1.400 miliardi di liquidità? Non esiste: è già tutta impiegata

Oggi l’unica soluzione è la ripresa del “quantitative easing” (QE) da parte della BCE, che purtroppo non sta più soccorrendo le nostre banche con questi riacquisti, come ai tempi di Draghi.

Riceviamo e volentieri pubblichiamo l’articolo dell’amico Giovanni Palladino apparso sulle pagine della newsletter Servire l’Italia

Intervistato ieri sera da Massimo Giletti su La7, il Ministro degli Esteri Luigi Di Maio ha detto: “La Germania non deve preoccuparsi: l’Italia ha sempre pagato i suoi debiti”. Rispondeva al dubbio di Giletti sull’effettiva volontà della Germania nel dare la “luce verde” all’emissione dei “corona- bonds”. Tuttavia è dall’ inizio degli anni ’50 che l’Italia non riesce a rimborsare tutti i suoi creditori, come lo dimostra chiaramente il puntuale aumento annuale del nostro debito pubblico. Il “rimborso” dei titoli in scadenza avviene con l’emissione di altri titoli di Stato, oltre ai nuovi da emettere per le maggiori spese prive di copertura “regolare”. Purtroppo la verità è questa.

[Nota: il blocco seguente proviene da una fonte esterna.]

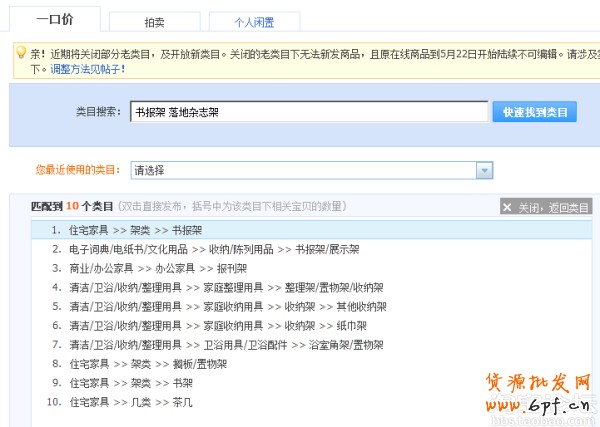Expand the 您最近使用的类目 dropdown arrow
This screenshot has width=600, height=427.
point(484,170)
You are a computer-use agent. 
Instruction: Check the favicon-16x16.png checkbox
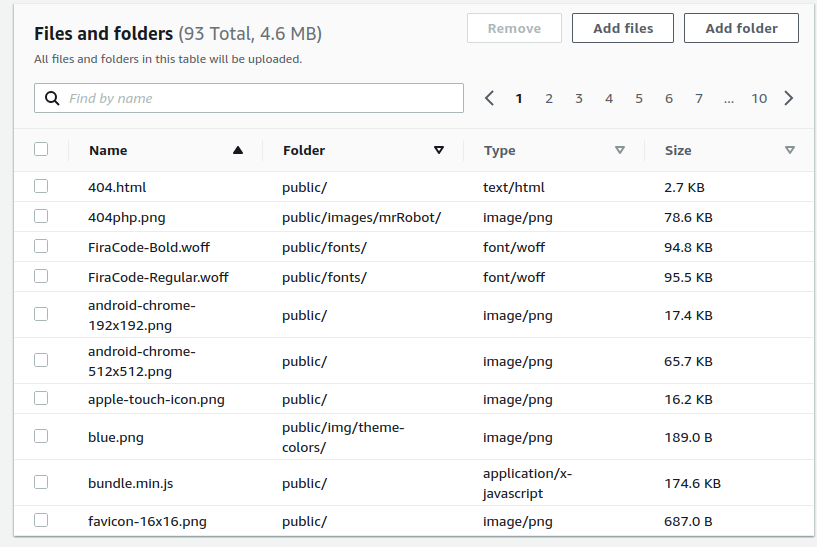click(x=41, y=520)
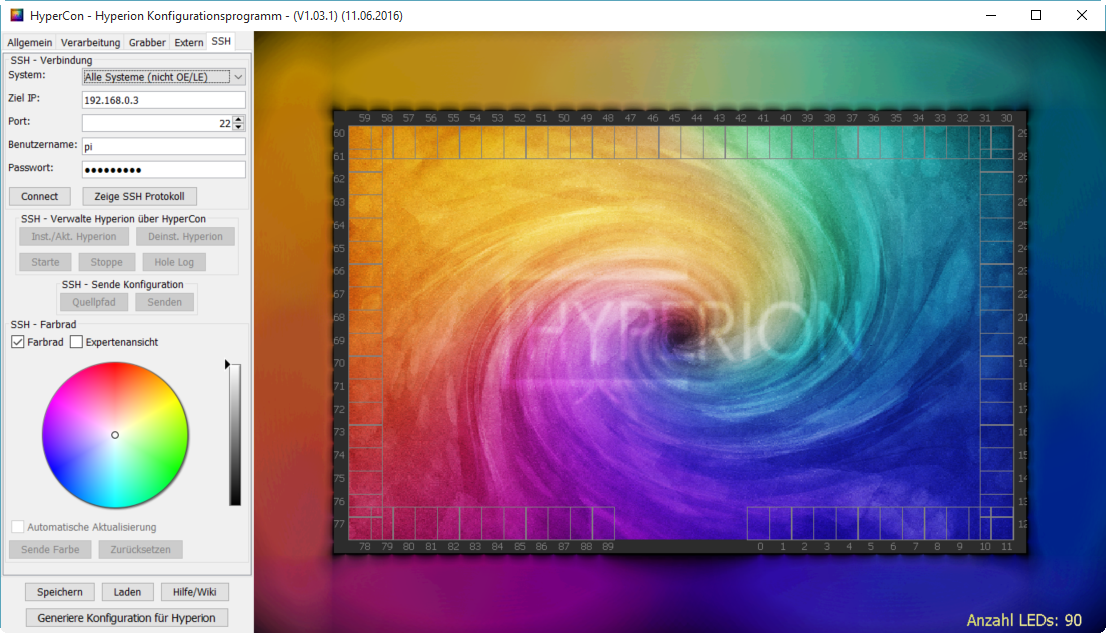Switch to the Allgemein tab
The image size is (1106, 633).
click(x=30, y=43)
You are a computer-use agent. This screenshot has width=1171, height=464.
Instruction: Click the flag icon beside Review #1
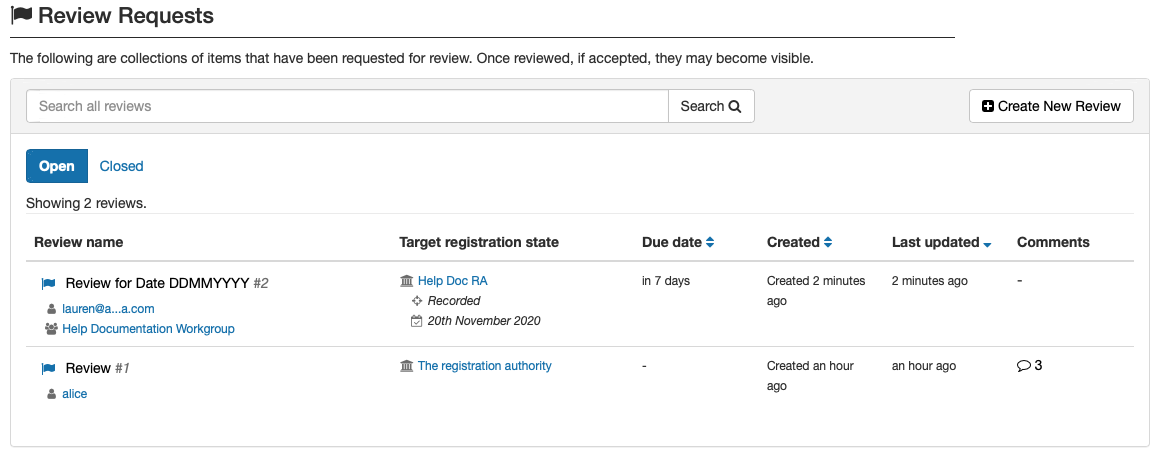coord(49,368)
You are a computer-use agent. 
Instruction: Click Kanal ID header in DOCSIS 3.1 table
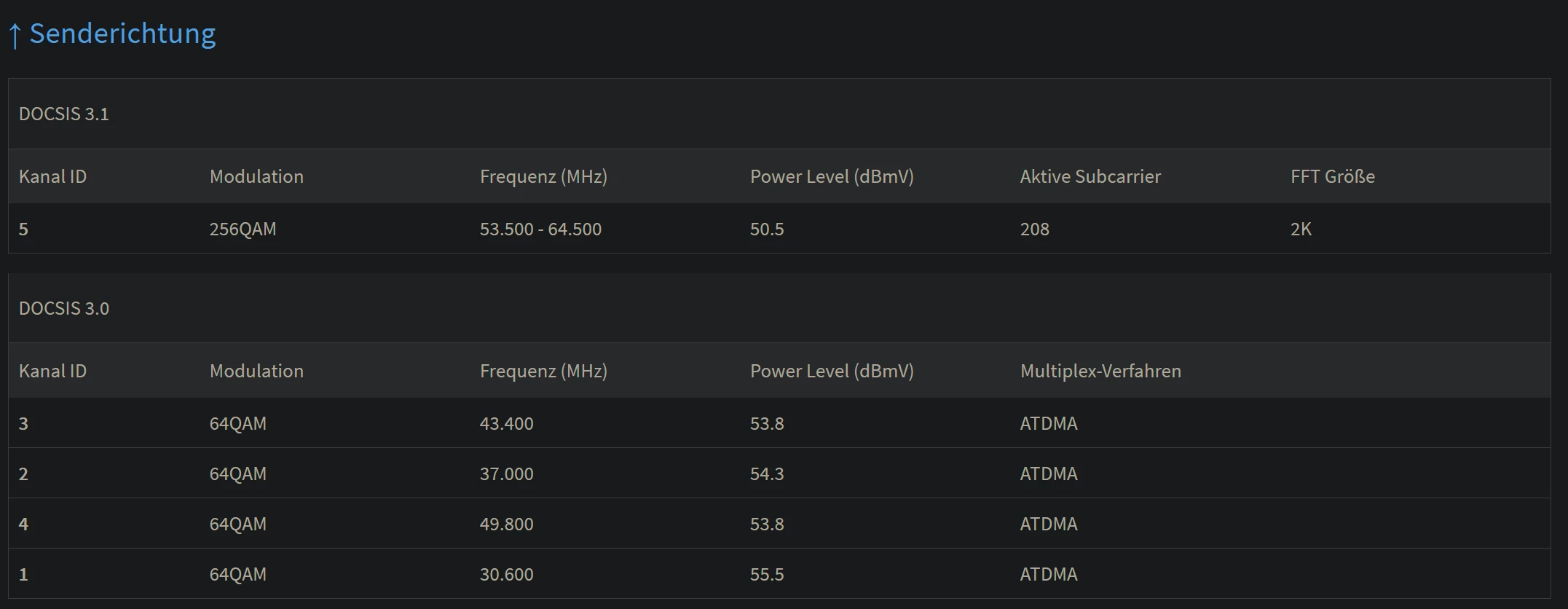pyautogui.click(x=52, y=177)
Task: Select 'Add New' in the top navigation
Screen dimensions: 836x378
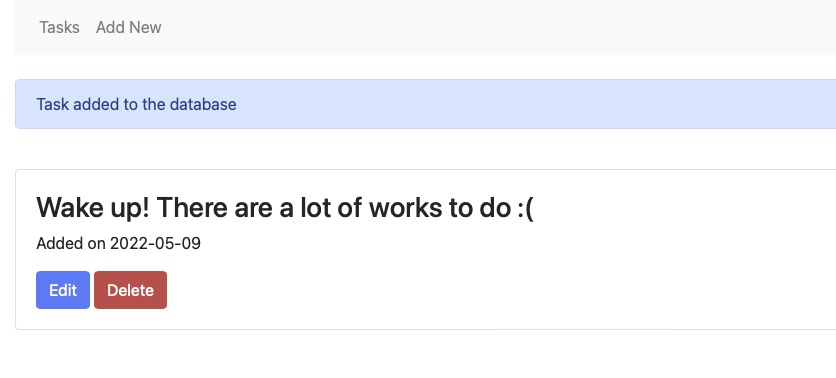Action: [128, 27]
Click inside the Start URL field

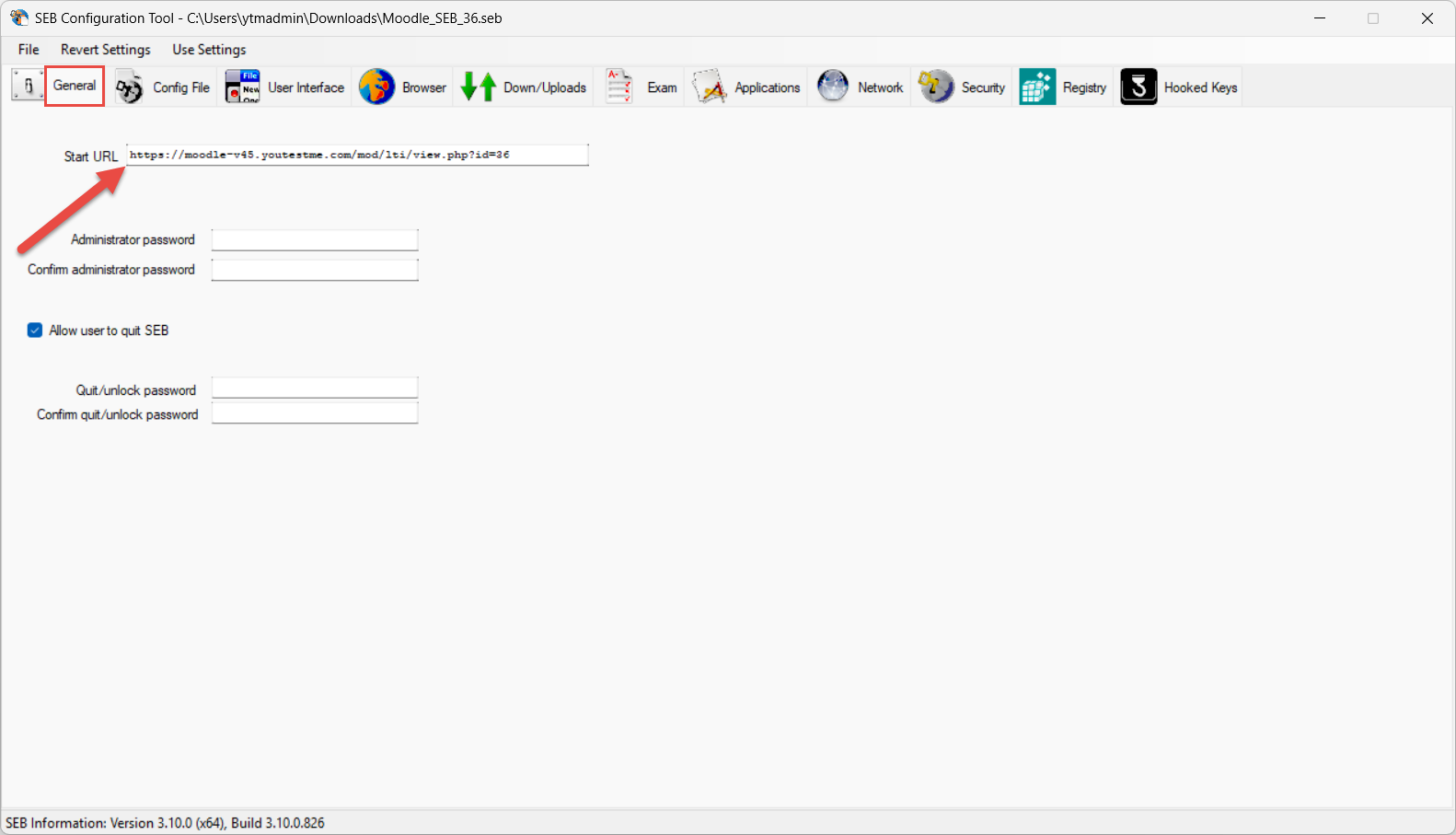click(357, 155)
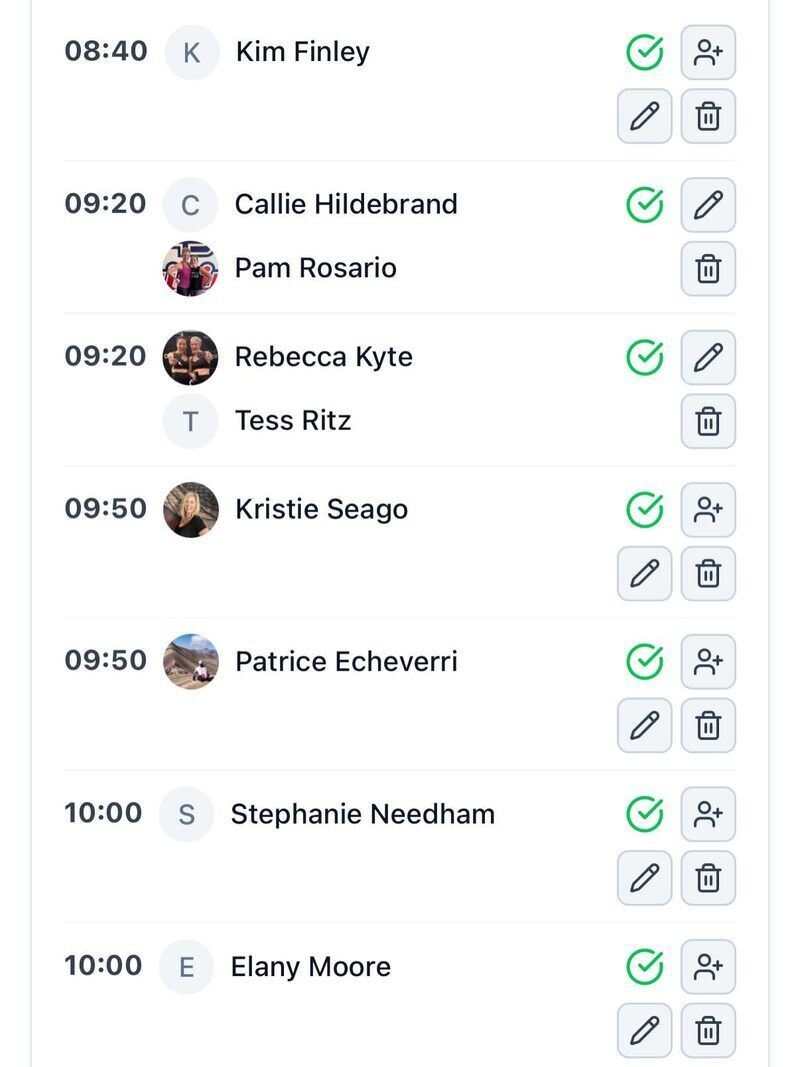
Task: Delete the Rebecca Kyte and Tess Ritz booking
Action: point(708,421)
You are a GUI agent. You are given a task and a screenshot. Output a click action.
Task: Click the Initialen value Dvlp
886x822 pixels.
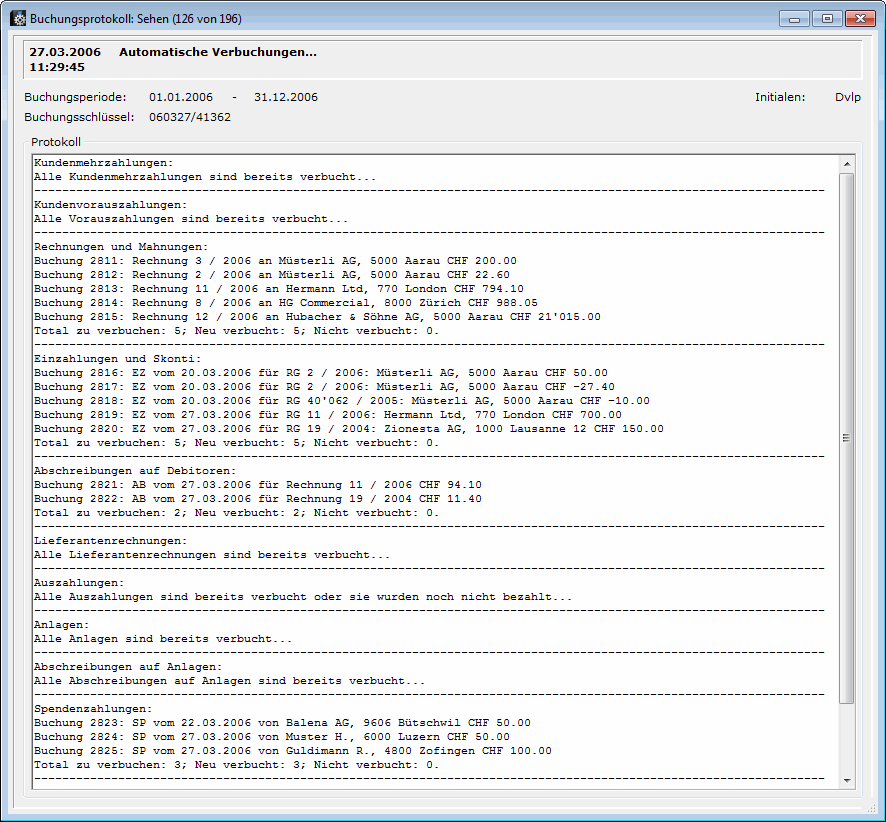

Ma c’è un’altra verità, che dovrebbe essere altrettanto evidente: i 1.400 miliardi di liquidità (è l’importo dei depositi bancari e postali dei nostri risparmiatori) non sono disponibili, neppure in minima parte, per fronteggiare i costi economici e sociali del Covid-19, perché sono già tutti impiegati dai debitori (le banche e la posta) nella loro normale attività istituzionale: dare prestiti alle imprese, alle famiglie e allo Stato. In effetti non esiste denaro “ozioso”. Può esserlo per quei risparmiatori, che non vogliono investirlo direttamente in azioni, in obbligazioni o in loro attività produttive.

Ma appena il loro risparmio entra in banca o alla posta, deve per forza diventare “non ozioso”. Quindi è quasi tutto impiegato nell’economia privata e pubblica. E non è sempre di veloce liquidabilità. Questa si ha con il puntuale rimborso dei prestiti e – nel caso dei titoli di Stato posseduti dalle banche – con l’intervento di altri investitori disposti ad acquistarli, perchè lo Stato non li rimborsa (almeno sino ad oggi e chissà sino a quando…).
Si è detto che tra banche e Cassa Depositi e Prestiti si potrebbero “creare” 240 miliardi di prestiti per fronteggiare in parte i problemi nati con il Covid-19. Ma non si dovrebbe parlare di “creazione”, bensì di “sostituzione” di attività finanziarie. Ad esempio, le banche e la Cassa Depositi e Prestiti potrebbero vendere 240 miliardi di loro titoli di Stato per ricavare le risorse con cui effettuare questo necessario aiuto. Per farlo devono prima trovare gli investitori disposti ad acquistare i loro titoli. E con questi chiari di luna non è un’impresa facile.

Oggi l’unica soluzione è la ripresa del “quantitative easing” (QE) da parte della BCE, che purtroppo non sta più soccorrendo le nostre banche con questi riacquisti, come ai tempi di Draghi. Trump si è già assicurato per le banche USA ben $3.000 miliardi da parte della FED, la cui esposizione nei confronti delle banche sta per toccare $6.000 miliardi! Era di soltanto $870 miliardi alla vigilia della crisi del 2008. L’esposizione della BCE verso le banche dell’UE è pari al 45% di quella della FED. C’è quindi margine per un più generoso intervento di QE. E il problema non è chi scegliere – tra lo Stato e la SACE – il garante di tali prestiti Covid-19, perché la SACE è pur sempre di proprietà dello Stato. Il vero problema è che non esiste la liquidità. Solo la BCE può darla alle nostre banche con un semplice click, sperando che questa liquidità aggiuntiva sia capace di contribuire alla creazione di un grande surplus economico per compensare almeno in parte l’enorme deficit che verrà causato dal Covid-19. È una speranza che ha bisogno di nuove idee e di nuovi leaders. E ovviamente di tanta competenza.